I tell the other brothers all the time, especially those who dress without thought (I won’t say badly because this is subjective), that it takes the same amount of time to dress well as it takes you to dress the way you currently do (badly, in a subjective sort of way). This is because the actual thought is absent. Thought of the message their attire sends to everyone they meet, and the message they send to themselves. Somewhere along with the intention to look extra manly, we now only look poorly dressed for most occasions and appear as if we have an actual disregard for our own appearance. And again, unfortunately, this thought process came from not wanting it to look like they spent too much time and/or money on their wardrobe. Since when did looking like you took effort to dress yourself become a bad a thing? It shows pride and excellence, and might just show attention to detail in other areas. I believe that when it becomes all-consuming and you now no longer are concerned with where you are actually going versus how you look, then it’s probably at the initial fear level, and rightly so. But most people will never ever get to that point. Let’s just start with matching shoes and belts before we jump to conclusions! I’m talking about just balancing the scales slightly, not tipping them.

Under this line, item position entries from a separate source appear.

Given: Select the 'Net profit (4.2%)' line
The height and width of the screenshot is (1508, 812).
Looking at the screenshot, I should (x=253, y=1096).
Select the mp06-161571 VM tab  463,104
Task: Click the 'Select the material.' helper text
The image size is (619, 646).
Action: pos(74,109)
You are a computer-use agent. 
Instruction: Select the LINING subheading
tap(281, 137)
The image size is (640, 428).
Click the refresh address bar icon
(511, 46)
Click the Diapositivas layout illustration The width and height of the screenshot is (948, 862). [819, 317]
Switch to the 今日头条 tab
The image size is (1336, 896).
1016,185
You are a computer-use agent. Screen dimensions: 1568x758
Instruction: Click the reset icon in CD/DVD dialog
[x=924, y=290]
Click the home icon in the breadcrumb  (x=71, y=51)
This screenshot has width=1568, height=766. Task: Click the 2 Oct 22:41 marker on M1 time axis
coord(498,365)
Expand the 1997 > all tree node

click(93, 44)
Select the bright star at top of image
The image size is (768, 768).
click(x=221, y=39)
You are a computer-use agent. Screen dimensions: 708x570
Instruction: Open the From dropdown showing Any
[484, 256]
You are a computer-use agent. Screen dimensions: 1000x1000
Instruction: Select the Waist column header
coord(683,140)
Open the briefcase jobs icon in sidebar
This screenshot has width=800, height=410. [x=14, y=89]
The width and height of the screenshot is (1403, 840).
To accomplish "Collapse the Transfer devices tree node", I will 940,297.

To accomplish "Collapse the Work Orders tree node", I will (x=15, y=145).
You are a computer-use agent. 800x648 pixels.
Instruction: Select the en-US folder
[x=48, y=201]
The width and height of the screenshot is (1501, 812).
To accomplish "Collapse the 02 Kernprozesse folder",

I also don’t know if those at whom this post is directed will ever even get a chance to see it. I’m going to finish it anyway because we all have that one friend who secretly admires the way you dress but hasn’t worked up the nerve to ask you to help him out. Go easy on him and don’t make it look to hard, and he will eventually ask. I promise. I just had one of my dear friends intimate that he was ready to start dressing in a more “mature” manner. I simply smiled, didn’t make too much of a big deal about it (even though I was jumping up and down on the inside) and said nonchalantly, “Let me know when.” Not making a big deal about it will ensure your friend will actually go through with it and not back out at the last moment after he mentions what he’s about to do to his badly dressed “other” friends.
This line of thinking is actually the predecessor to taking risks, because first you must want to look better. Once you make a decision to no longer be peer pressured into looking bad, you have resources here, and probably at least one friend who dresses pretty well. Use that person because they will probably be honored and be happy to help. You will feel better about everything, and most importantly yourself. Don’t be shamed into looking worse to appease those around you whose self-image hasn’t caught up yet. Be the best you can be unabashedly and proudly.
Do it big, with passion and with style.